◆ Challenge
Please pick out each line of the entries below that contains the string "width", and copy those lines. Case counts.

┌──

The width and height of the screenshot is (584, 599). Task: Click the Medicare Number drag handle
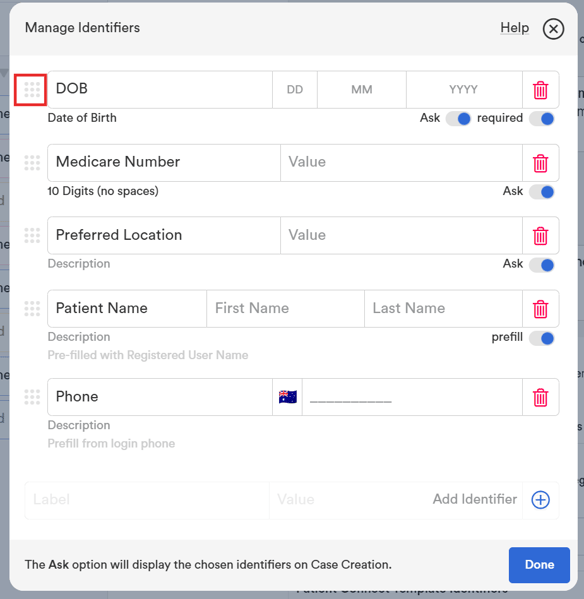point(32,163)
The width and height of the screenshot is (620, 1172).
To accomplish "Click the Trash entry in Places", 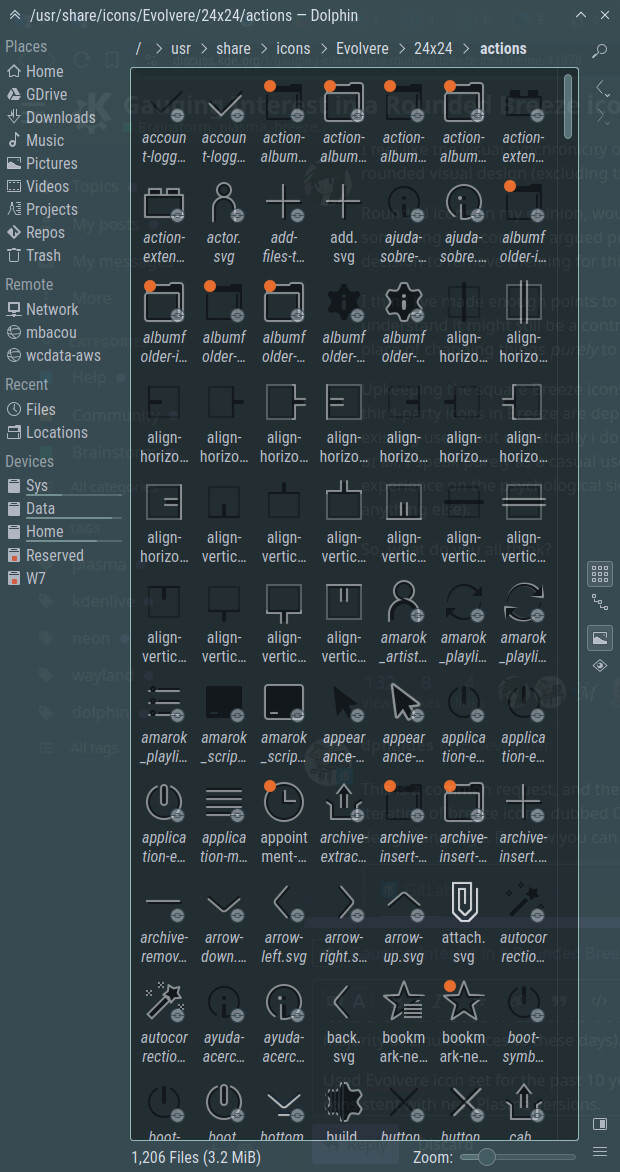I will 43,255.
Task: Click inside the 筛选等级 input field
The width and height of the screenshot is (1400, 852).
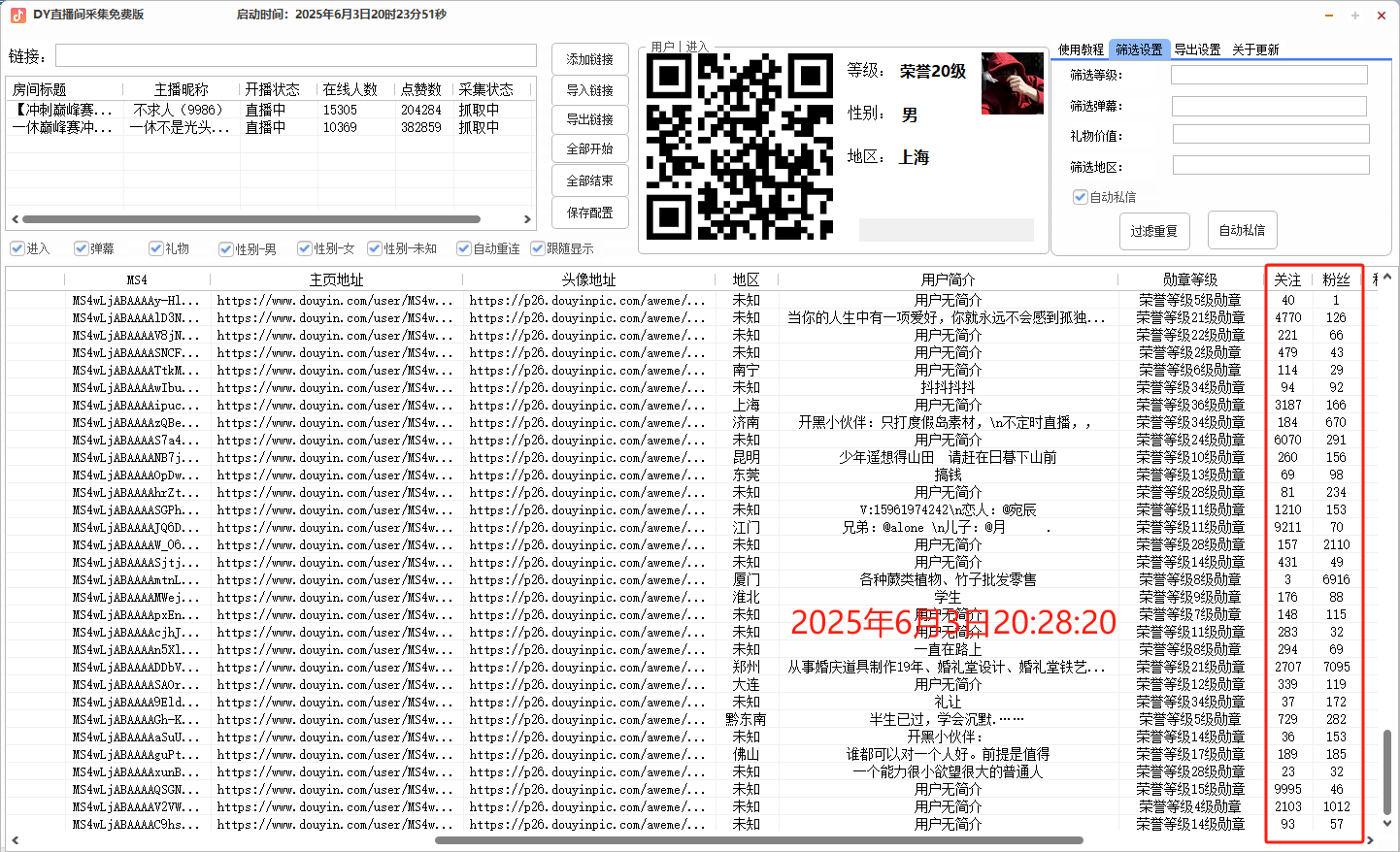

└──

◆ Result of the task
The width and height of the screenshot is (584, 599). Task: Click the Medicare Number drag handle
The width and height of the screenshot is (620, 1172).
The width and height of the screenshot is (1400, 852).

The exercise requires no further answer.